En 1995, il y avait beaucoup plus de problèmes avec les touristes et les jeunes à cause de la drogue : overdose, trafic, consommation, etc. À l’époque, j’effectuais plus de visites à la prison que maintenant. Actuellement, il n’y a qu’un seul Français à la prison de Chiang Mai, pour une histoire de drogue justement, il a pris 30 ans! Mais il n’est pas seul, il a de la famille ici. Mon rôle en tant que consul, c’est d’intervenir quand les gens sont seuls, on sert de relais avec la famille.


Quelles sont les problématiques que vous rencontrez aujourd’hui ?

Il n’y a pas vraiment de problèmes. Il y a trois mois, le chef de l’immigration m’a confié que les Français étaient la population qui posait le moins de problème à Chiang Mai, j’étais le premier étonné!

Pendant la saison touristique, nous rencontrons plus de problèmes avec les touristes, généralement pour cause de perte ou de vol de passeports. Je touche du bois, il y a assez peu d’accidents de la route avec des Français.

Récemment, beaucoup de Français ont paniqué avec les changements de régulations quand les ambassades britanniques et américaines ont cessé de délivrer les certificats de revenus. Le TM30 a aussi suscité quelques inquiétudes même si c’est retombé depuis. La Thaïlande, c’est la politique du bambou, il y a toujours une flexibilité.


Quelles sont les activités que vous organisez à l’Alliance française de Chiang Mai ?

Nous organisons des cours de français. Actuellement, toutes classes confondues, nous avons 300 étudiants. De plus en plus de nos étudiants sont des épouses thaïlandaises ou des futures épouses. Nous projetons également un film par semaine, il y a une bibliothèque et nous mettons en place des expositions de temps en temps, même si c’est plus rare.


Vous êtes en Thaïlande depuis 40 ans, quels sont les changements majeurs que vous avez pu observer ?

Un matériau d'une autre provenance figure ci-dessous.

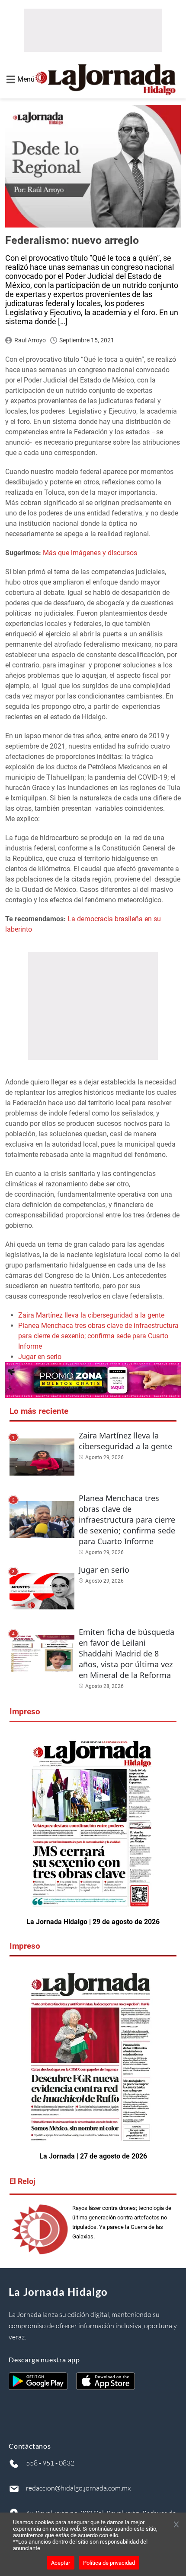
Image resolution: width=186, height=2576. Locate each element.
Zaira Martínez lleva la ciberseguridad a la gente (91, 1315)
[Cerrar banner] (176, 2525)
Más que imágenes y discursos (90, 553)
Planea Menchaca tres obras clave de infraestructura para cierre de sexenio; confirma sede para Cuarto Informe (98, 1335)
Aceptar (60, 2563)
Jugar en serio (39, 1357)
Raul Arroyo (30, 340)
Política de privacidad (109, 2563)
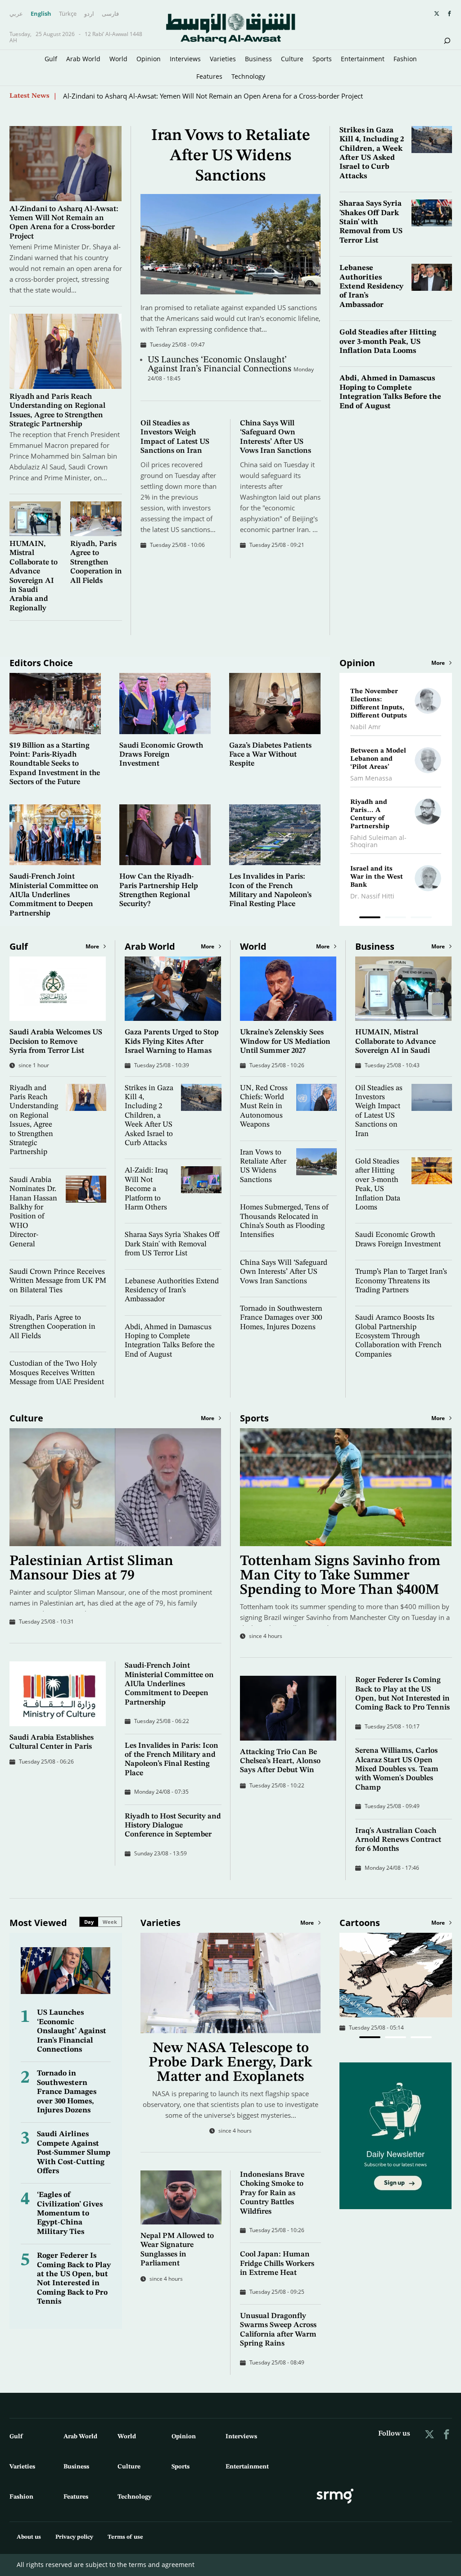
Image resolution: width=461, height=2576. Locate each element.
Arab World (83, 58)
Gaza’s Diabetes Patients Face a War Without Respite (270, 755)
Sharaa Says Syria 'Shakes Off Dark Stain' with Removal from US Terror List (370, 222)
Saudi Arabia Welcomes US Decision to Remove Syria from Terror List (55, 1042)
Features (209, 76)
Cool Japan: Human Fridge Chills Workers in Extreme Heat (277, 2264)
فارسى (110, 14)
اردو (89, 14)
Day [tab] (89, 1921)
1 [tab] (369, 918)
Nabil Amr (365, 726)
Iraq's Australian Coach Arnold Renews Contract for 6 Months (398, 1840)
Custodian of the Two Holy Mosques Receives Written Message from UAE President (56, 1373)
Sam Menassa (371, 778)
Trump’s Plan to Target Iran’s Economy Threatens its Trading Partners (401, 1281)
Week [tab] (110, 1921)
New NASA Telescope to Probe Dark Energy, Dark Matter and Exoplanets (230, 2062)
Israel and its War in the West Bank (376, 877)
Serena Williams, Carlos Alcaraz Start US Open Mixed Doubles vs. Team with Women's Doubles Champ (396, 1769)
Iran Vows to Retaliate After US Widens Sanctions (230, 156)
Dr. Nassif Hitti (372, 896)
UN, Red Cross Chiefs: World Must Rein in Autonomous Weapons (264, 1106)
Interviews (185, 58)
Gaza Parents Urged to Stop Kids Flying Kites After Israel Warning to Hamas (172, 1042)
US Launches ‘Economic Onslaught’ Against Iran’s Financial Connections (221, 365)
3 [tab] (421, 918)
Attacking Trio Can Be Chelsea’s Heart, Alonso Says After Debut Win (280, 1761)
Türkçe (68, 14)
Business (258, 58)
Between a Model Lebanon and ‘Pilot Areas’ (378, 759)
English (41, 14)
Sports (322, 58)
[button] (369, 2037)
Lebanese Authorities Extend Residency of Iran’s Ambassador (371, 286)
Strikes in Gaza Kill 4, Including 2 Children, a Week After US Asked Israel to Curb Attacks (149, 1115)
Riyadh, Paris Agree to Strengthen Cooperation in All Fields (96, 562)
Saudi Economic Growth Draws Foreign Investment (161, 755)
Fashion (405, 58)
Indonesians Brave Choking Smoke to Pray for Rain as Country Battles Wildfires (272, 2193)
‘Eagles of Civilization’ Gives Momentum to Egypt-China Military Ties (70, 2213)
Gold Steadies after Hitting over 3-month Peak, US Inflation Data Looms (387, 342)
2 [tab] (395, 918)
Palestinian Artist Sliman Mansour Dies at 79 (91, 1568)
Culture (292, 58)
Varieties (223, 58)
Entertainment (362, 58)
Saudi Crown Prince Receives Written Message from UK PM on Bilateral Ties (57, 1281)
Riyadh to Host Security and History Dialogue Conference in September (173, 1826)
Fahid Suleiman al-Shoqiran (378, 841)
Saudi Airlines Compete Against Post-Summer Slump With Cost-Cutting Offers (73, 2152)
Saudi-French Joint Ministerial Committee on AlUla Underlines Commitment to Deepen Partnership (54, 895)
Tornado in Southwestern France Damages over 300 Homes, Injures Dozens (281, 1318)
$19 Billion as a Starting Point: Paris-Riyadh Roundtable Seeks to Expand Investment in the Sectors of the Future (54, 764)
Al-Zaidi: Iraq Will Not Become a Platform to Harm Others (146, 1189)
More (438, 663)
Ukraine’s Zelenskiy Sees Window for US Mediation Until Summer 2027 (285, 1042)
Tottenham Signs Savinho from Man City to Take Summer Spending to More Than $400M (340, 1575)
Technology (248, 76)
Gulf (51, 58)
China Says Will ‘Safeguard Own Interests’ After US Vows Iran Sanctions (283, 1272)
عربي (16, 14)
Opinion (148, 58)
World (118, 58)
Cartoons (359, 1923)
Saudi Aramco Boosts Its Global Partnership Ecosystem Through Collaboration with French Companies (398, 1336)
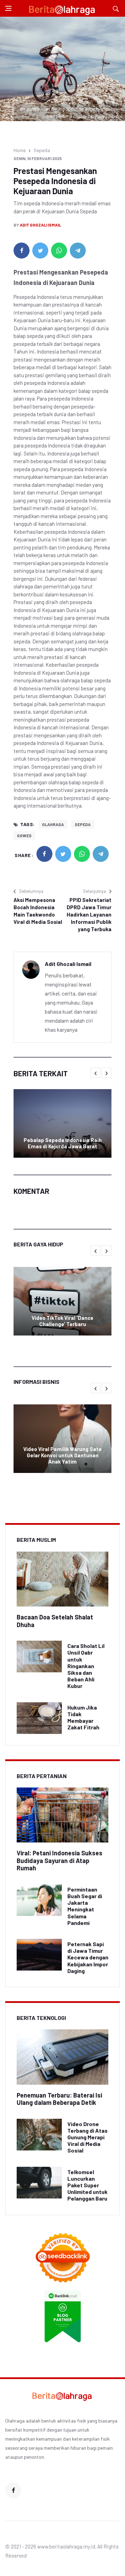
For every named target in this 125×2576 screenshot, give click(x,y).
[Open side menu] (8, 8)
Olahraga (53, 824)
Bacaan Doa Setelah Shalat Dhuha (55, 1620)
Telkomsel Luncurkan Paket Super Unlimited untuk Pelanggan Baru (87, 2185)
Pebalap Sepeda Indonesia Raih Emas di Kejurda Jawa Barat (63, 1143)
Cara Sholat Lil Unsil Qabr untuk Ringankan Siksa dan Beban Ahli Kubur (86, 1665)
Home (20, 150)
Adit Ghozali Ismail (40, 224)
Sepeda (42, 150)
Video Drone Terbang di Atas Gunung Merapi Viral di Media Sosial (87, 2137)
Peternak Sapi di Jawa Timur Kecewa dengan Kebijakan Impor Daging (87, 1957)
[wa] (59, 251)
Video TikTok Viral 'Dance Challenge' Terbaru (62, 1321)
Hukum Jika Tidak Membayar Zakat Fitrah (83, 1717)
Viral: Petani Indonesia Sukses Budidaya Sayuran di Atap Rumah (59, 1860)
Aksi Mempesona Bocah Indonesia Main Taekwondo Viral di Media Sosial (38, 911)
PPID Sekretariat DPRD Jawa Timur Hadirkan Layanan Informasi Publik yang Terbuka (89, 914)
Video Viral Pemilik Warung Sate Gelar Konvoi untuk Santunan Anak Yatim (62, 1455)
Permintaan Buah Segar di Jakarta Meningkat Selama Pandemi (84, 1906)
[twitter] (40, 251)
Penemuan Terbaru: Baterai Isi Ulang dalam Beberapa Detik (59, 2099)
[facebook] (22, 251)
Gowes (24, 835)
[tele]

Je trouve qu’à Chiang Mai, la population locale n’a pas du tout changé, elle est toujours aussi gentille et aimable. L’aspect de la ville a par contre beaucoup changé, les condominiums, les centres commerciaux ont poussé dans tous les sens. Le trafic routier a considérablement augmenté. Avant, la route de Thapae était une deux voies, beaucoup de routes étaient en terre et inondées en saison des pluies, il n’y avait pas de trottoirs, il y avait des serpents partout!

Je suis né à Bangkok en 1955, mon père travaillait pour le quai d’Orsay et je suis resté dans la capitale thaïlandaise jusqu’en 1964 avant de partir pour la France et de revenir à Bangkok en 1979. Entre 1964 et 1979, j’ai trouvé que la ville n’avait pas beaucoup changé mis à part un ou deux immeubles. Le grand changement, c’est l’urbanisme depuis la fin des années 1980.